Solid-fluid interactions for internal cooling in a turbine blade

Abstract

To achieve higher overall efficiency of aircraft engines, turbine blades are subjected to higher temperatures. Thus, more efficient cooling methods are required. The use of ribbed turbulators is one of the technologies for cooling. It induces turbulence in the cooling air to increase heat transferred from the metal. To obtain greater cooling effect, past researches focused on inducing higher levels of turbulence in the cooling air with different rib configurations. These studies showed that the V ribs had excellent heat transfer capability, yet it was never used in turbine blades. This could be due to an overall increased stress concentration of the V rib on creep and fatigue performances.
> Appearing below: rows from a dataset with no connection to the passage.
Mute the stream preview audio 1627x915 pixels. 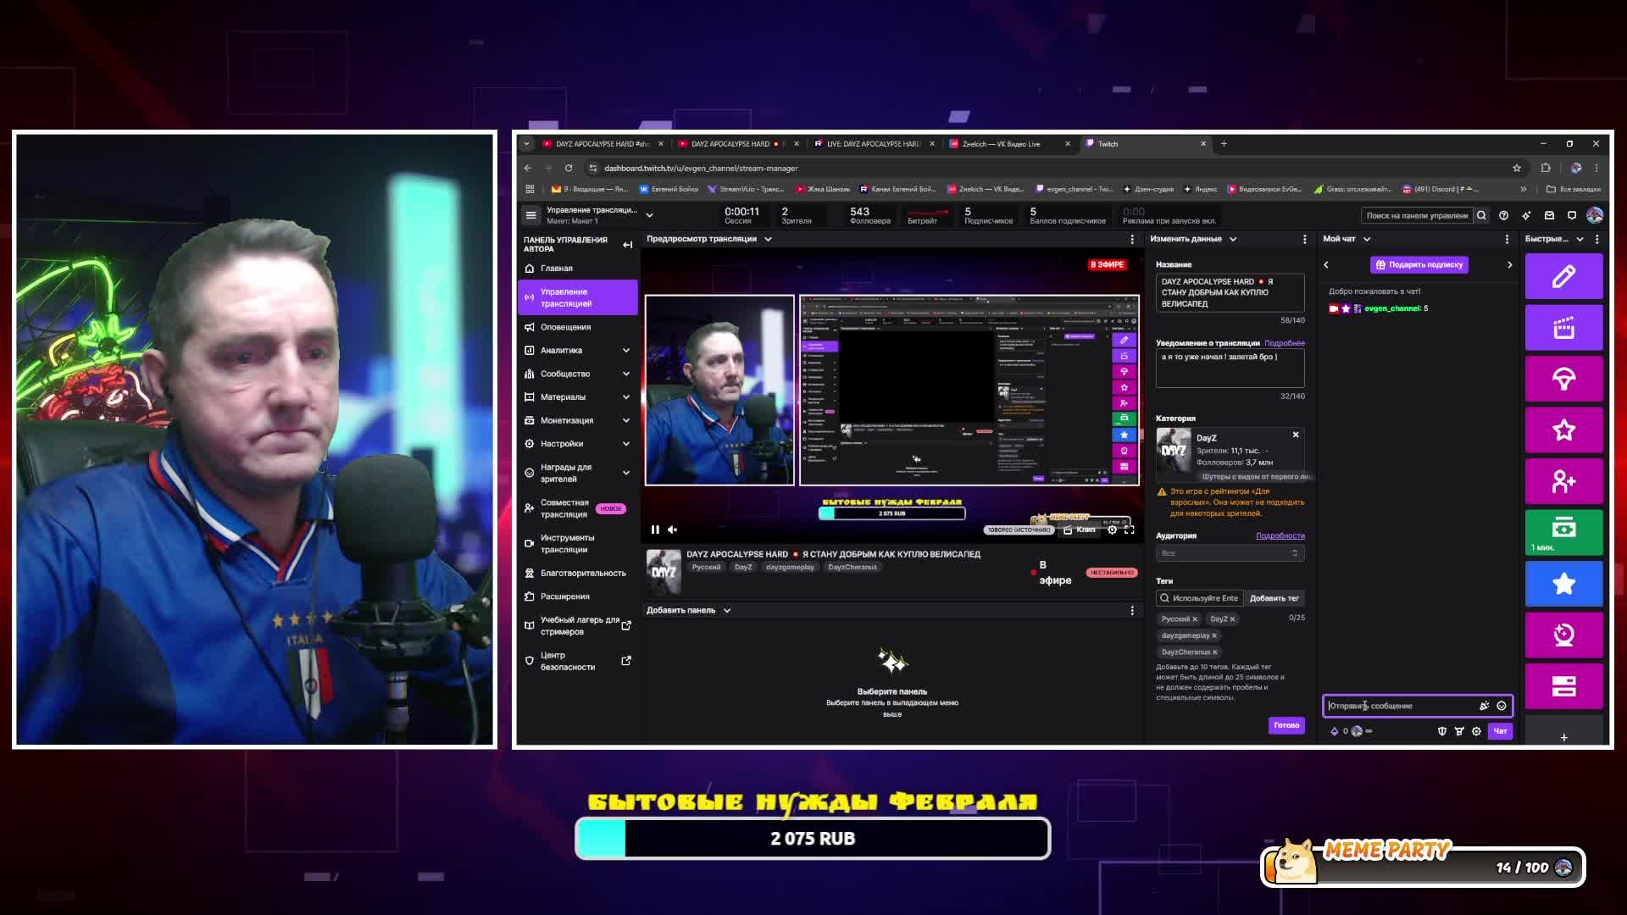(x=672, y=530)

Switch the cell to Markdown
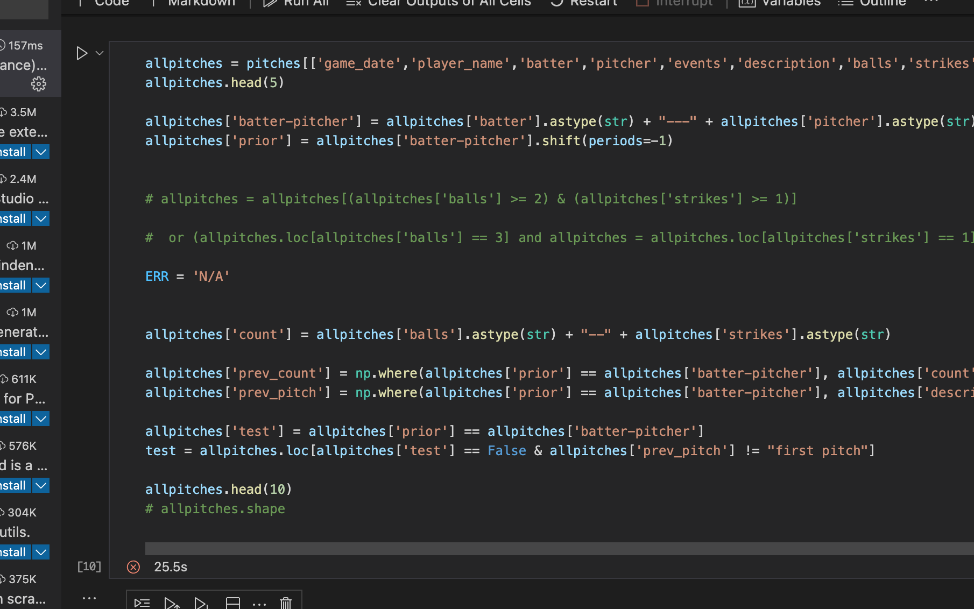[201, 4]
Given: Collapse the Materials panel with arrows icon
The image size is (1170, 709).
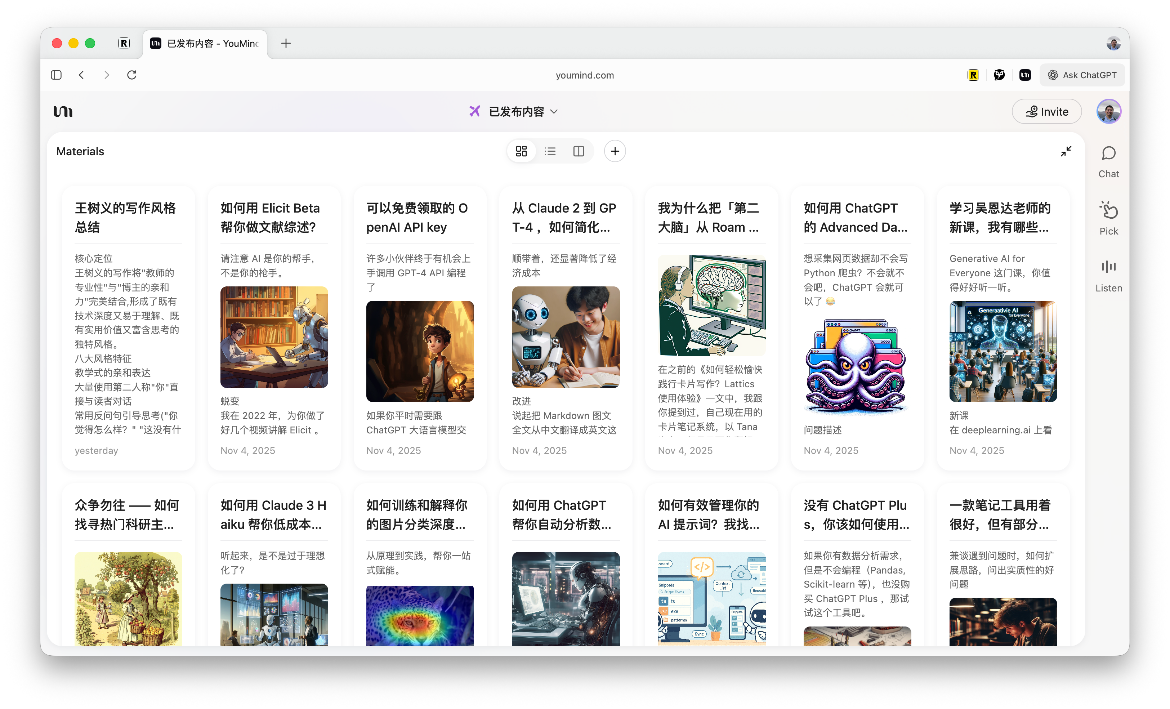Looking at the screenshot, I should click(x=1066, y=151).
This research is thus focused on (1) building the bridge to translate the heat transfer performance of the V ribs in terms of creep and fatigue performances and (2) coming up with a design that reconciled enhanced heat transfer and structural performances. Through conjugate analysis, Computational Fluid Dynamics (CFD) results showed a ~140K reduction in temperature for the V ribs compared to the straight ribs. The reduced temperature led to improved creep performance, with a 83.2% reduction in creep strain for the V ribs. However, it experienced a 31.2% increase in stress and a 32.8% reduction in fatigue life compared to the straight ribs. To improve structural performance and retain the enhanced heat transfer characteristics, the V with spine configuration was designed. This design achieved a 4.17% reduction in stress level with similar enhanced heat transfer capability, when compared to the V ribs. Further improvements made to this novel design allowed it to achieve a stress level of 901MPa (~9% reduction in stress level compared to V ribs). Overall, the fatigue life of the improved V with spine increased by 20.1% from that of the V ribs. Both enhanced heat transfer and structural performances were achieved through this design.